Die Auseinandersetzungen in vielen US-Städten haben sich weiter angeheizt. Bei Schusswechseln sind binnen weniger Stunden fünf Polizisten in St. Louis und Las Vegas verletzt worden. Ein Polizist in Las Vegas befindet sich auf der Intensivstation und ringt mit dem Tod, nachdem er bei Auseinandersetzungen in Las Vegas einen Kopfschuss erlitt.

Auch die Angriffe gegen Pressevertreter halten unvermindert an. Zuletzt wurde ein australisches Journalistenteam von US-Polizisten in Washington angegriffen. Die australische Regierung verlangt eine Untersuchung des Vorfalls durch die US-Justiz. Vertreter der "Vierten Gewalt" kritisierten, dass die bislang in dieser Intensität unbekannten Angriffe der Sicherheitskräfte eine Folge der konfrontativen Rhetorik des Präsidenten seien, der die Presse als den "Feind des Volkes" bezeichnete.

Die meisten Opfer von Polizeigewalt sind aber in den Reihen der Demonstranten zu finden. In den sozialen Netzwerken kursiert eine Fülle von Material, das willkürliche Gewaltakte der Sicherheitskräfte belegt. Demonstranten und Fernsehteams in Seattle wurden von Polizeikräften, die brutal ein Stadtviertel räumten, bei laufender Berichterstattung angegriffen. In Philadelphia wurden Hunderte von Demonstranten von Polizisten regelrecht mit Reizgas eingedeckt, nachdem alle Fluchtrouten für die in Panik geratenen Menschen abgeschnitten waren.

Willkürakte, Sachbeschädigung vor laufender Kamera, Körperverletzung und Gewaltandrohung gegen Kinder des in den neoliberalen Jahrzehnten hochgerüsteten Polizeiapparates sind vielfach festgehalten worden - und lassen die Wut auf die entfesselten Polizeikräfte anschwellen.

Mitunter scheint es in einzelnen Regionen zu Milizbildung zu kommen, bei der Polizeikräfte mit bewaffneten weißen Bürgerwehren kooperieren, um die durch Minderheiten geprägten Unruhebezirke unter Kontrolle zu bringen. Lokale Zentren der Auseinandersetzungen bildeten - neben Washington DC - zuletzt die Städte Chicago, Philadelphia, Atlanta und Omaha.

In Chicago, das schon in den vergangenen Tagen heftige Kämpfe sah, verlagerten sich die Auseinandersetzungen vom Zentrum in die Vorstädte. In Cicero, einer Vorstadt Chicagos, sind zwei Menschen bei den Protesten erschossen worden.
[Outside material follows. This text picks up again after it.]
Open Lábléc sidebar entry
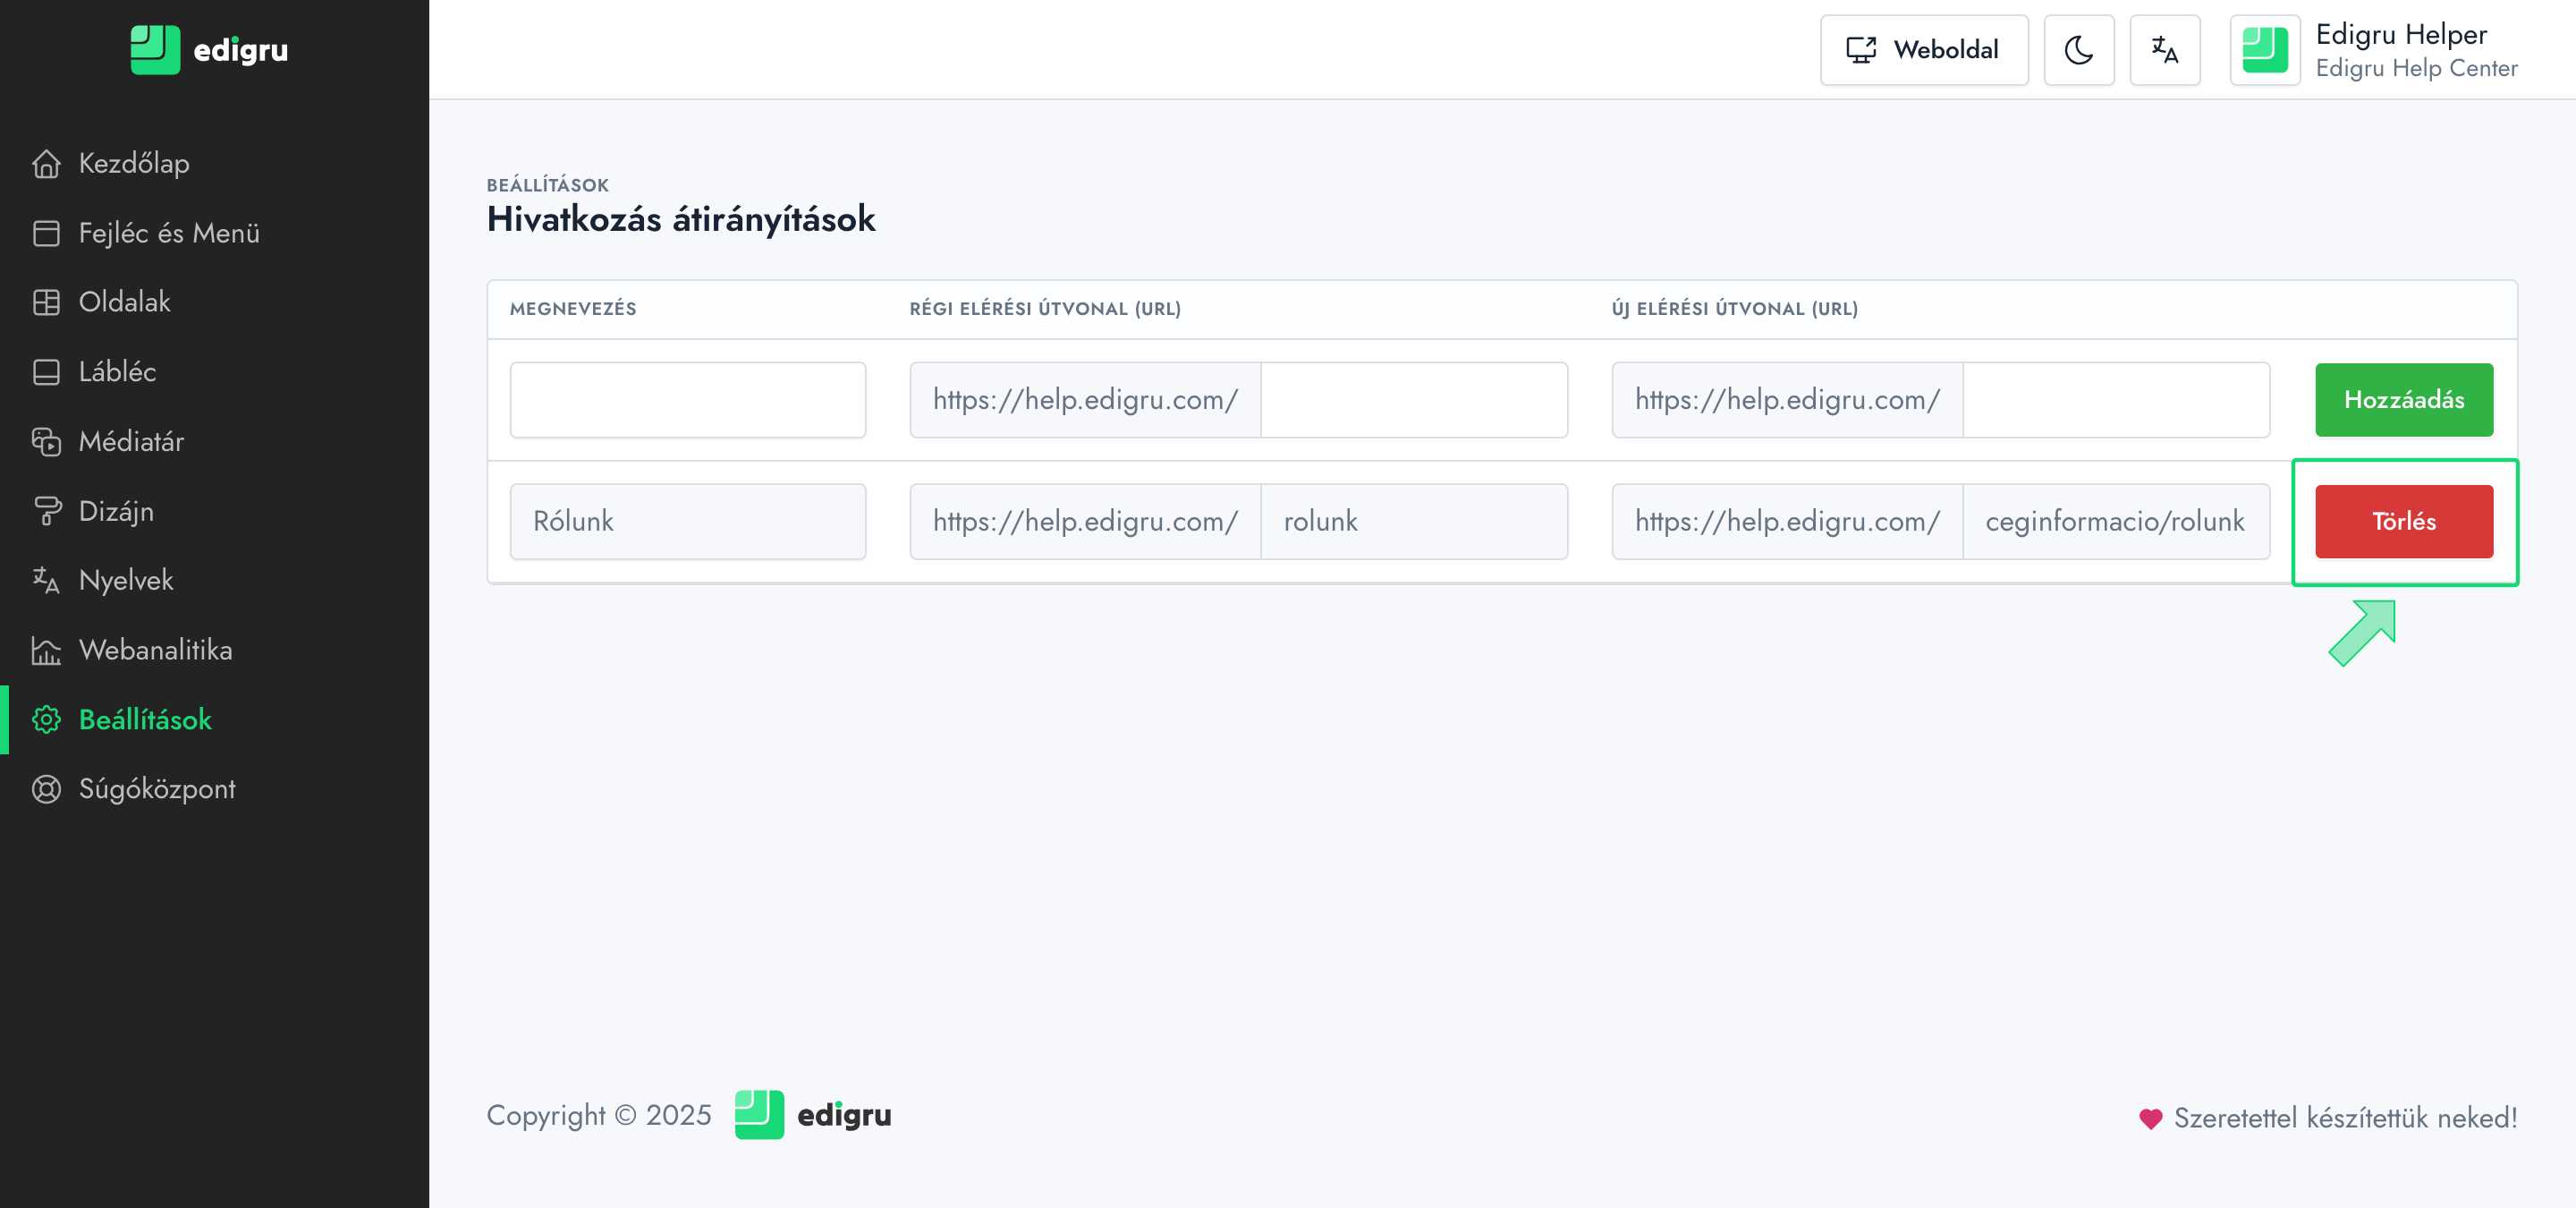Viewport: 2576px width, 1208px height. click(x=118, y=372)
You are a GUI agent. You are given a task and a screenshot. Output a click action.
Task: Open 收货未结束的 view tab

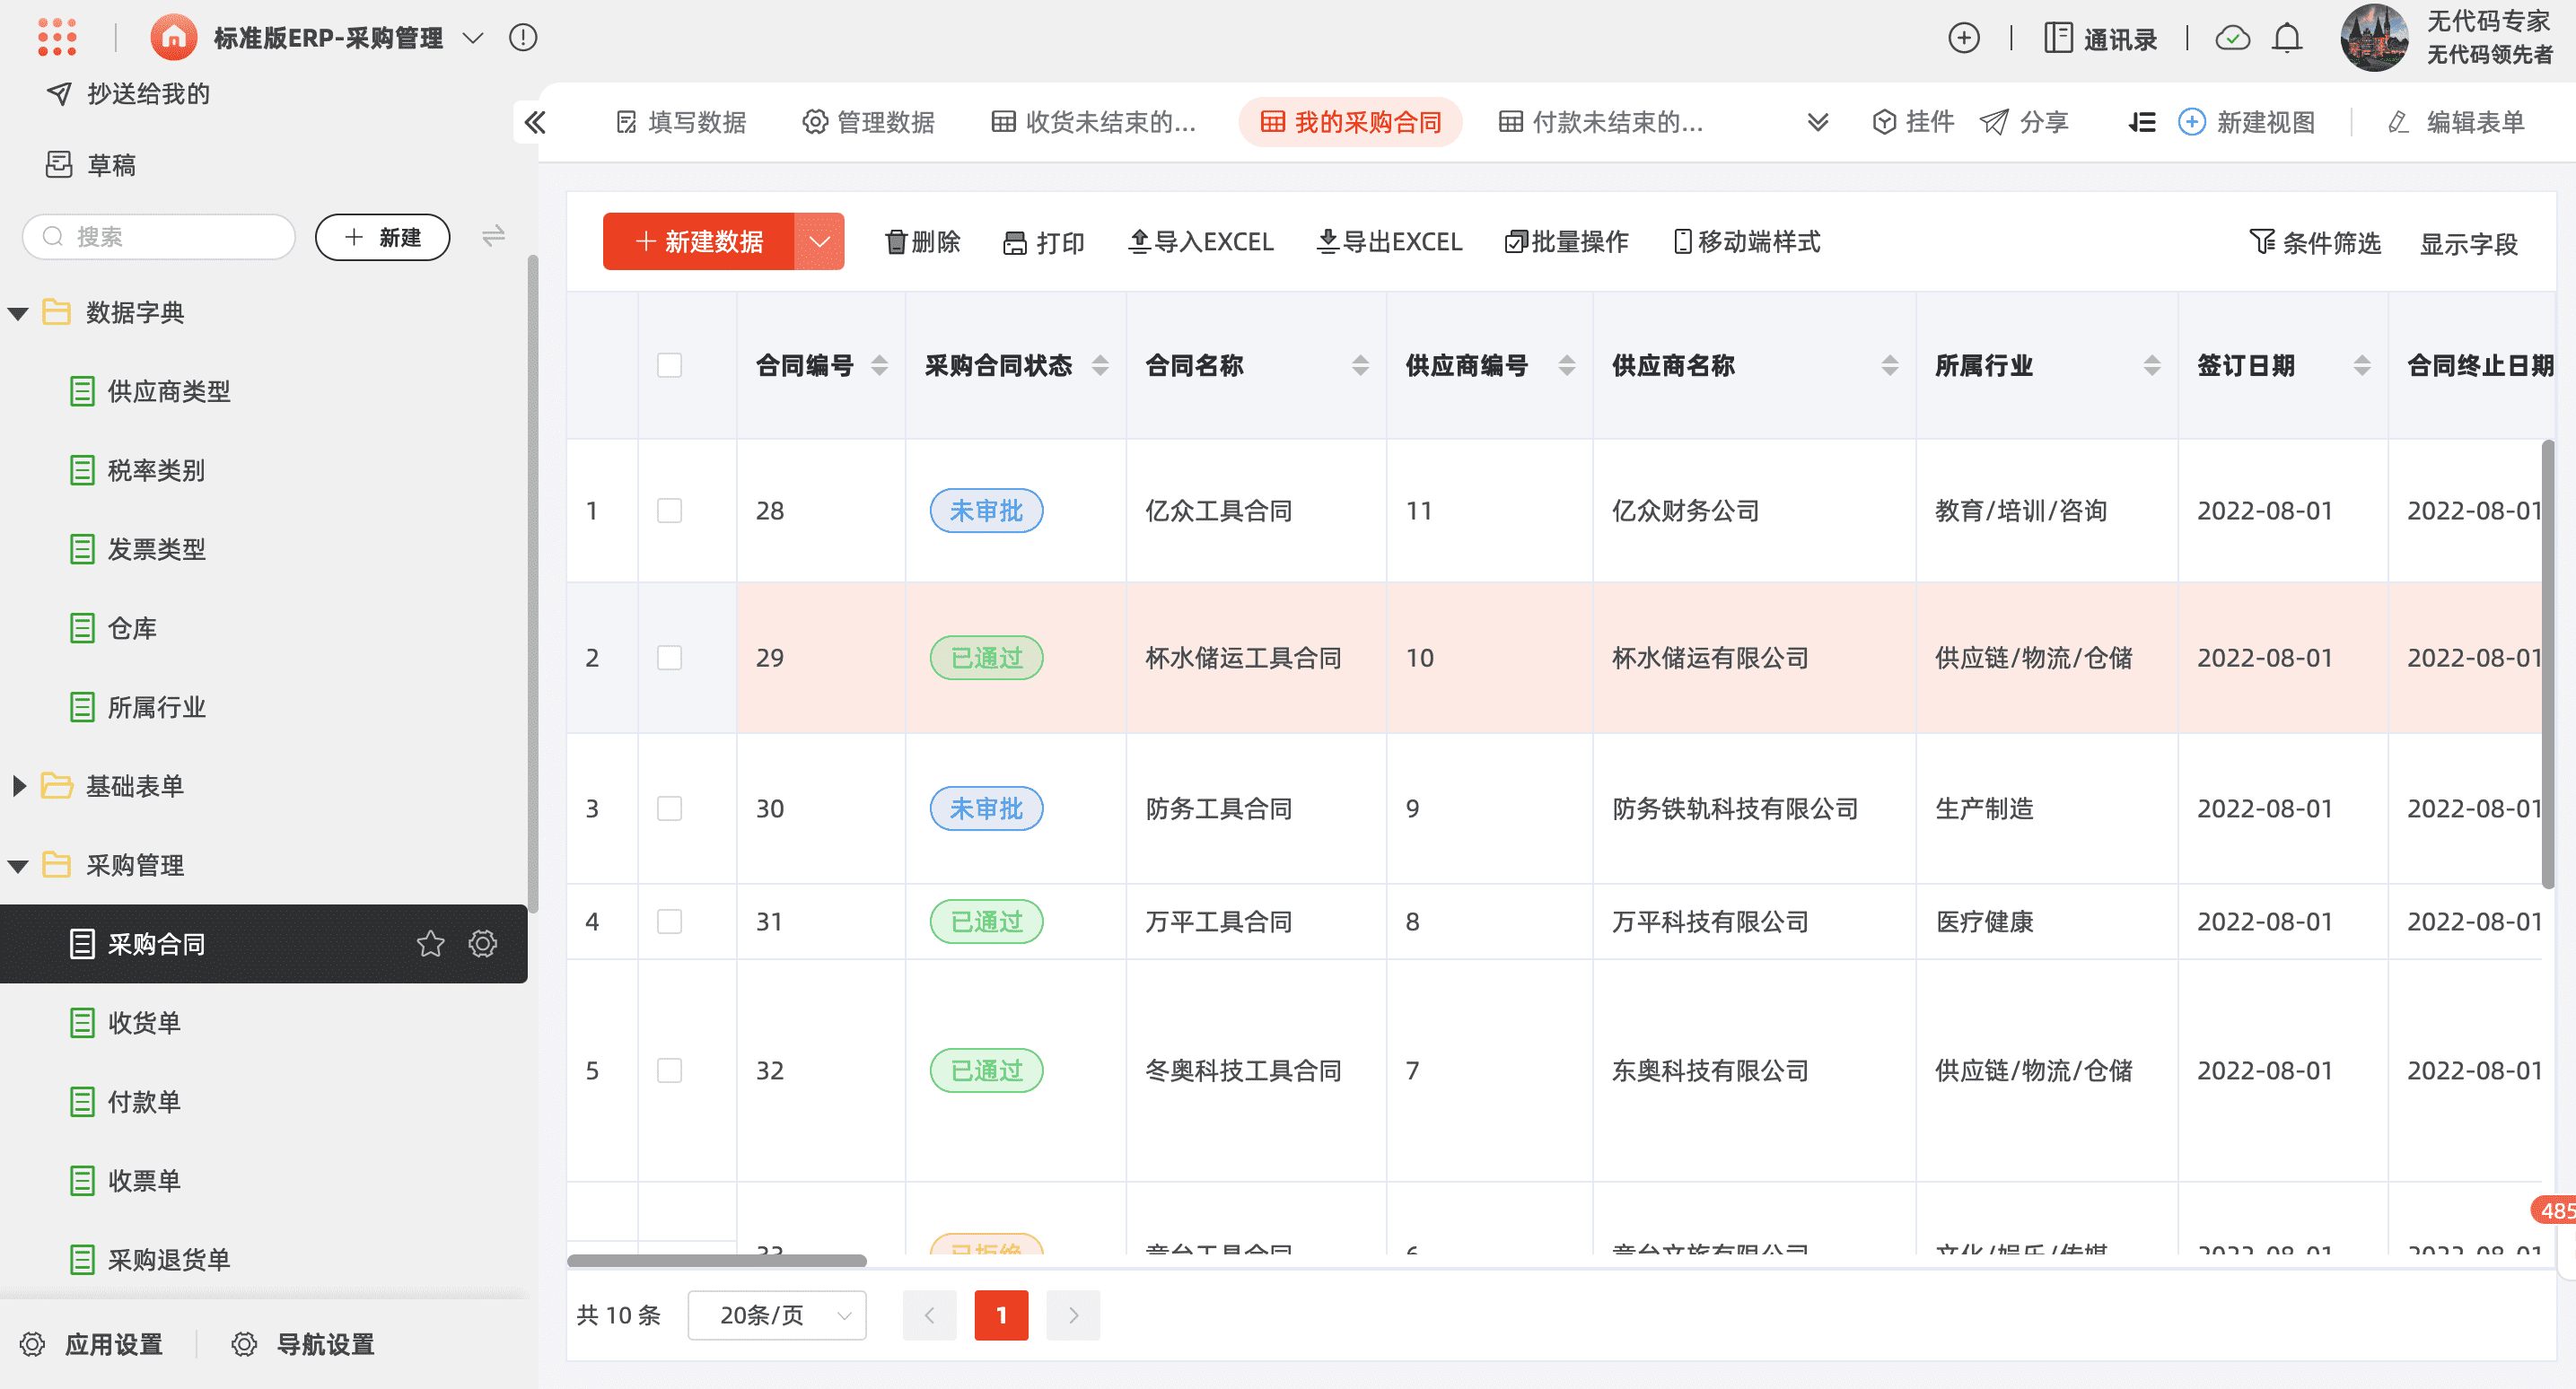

Polizeikräfte in Philadelphia haben im Verlauf der Kämpfe mitunter ihre Fahrzeuge fluchtartig auf den Straßen zurückgelassen, die dann von Demonstranten vor laufenden Kameras zerstört worden sind. In Omaha kocht die Wut über, nachdem ein Demonstrant bei Protesten getötet wurde. In Atlanta toben die nächtlichen Auseinandersetzungen schon die vierte Nacht infolge, ohne dass ein Ende absehbar wäre.

Dass der Hass, der den Konflikt antreibt, so schnell nicht erlischt, macht das Vorgehen der Sicherheitskräfte in Louisville deutlich. Gestern behaupteten Polizeikräfte und Nationalgarde, in Erwiderung von Schüssen in eine Gruppe von Protestlern geschossen, und dabei einen Demonstranten erschossen zu haben (Telepolis berichtete). Es stellte sich heraus, dass es sich bei dem Toten um keinen Protestteilnehmer handelte, sondern einen lokalen Kleinunternehmer, der dort gerade ein Barbecue betrieb. Das Opfer war bekannt dafür, der lokalen Polizei auch mal umsonst Essen zu machen. Die Polizisten haben bei ihrem schießfreudigen Einsatz "vergessen", vorschriftsgemäß ihre Körper-Kameras einzuschalten. Der Körper des Toten blieb einfach mitten auf der Straße liegen - 12 Stunden lang.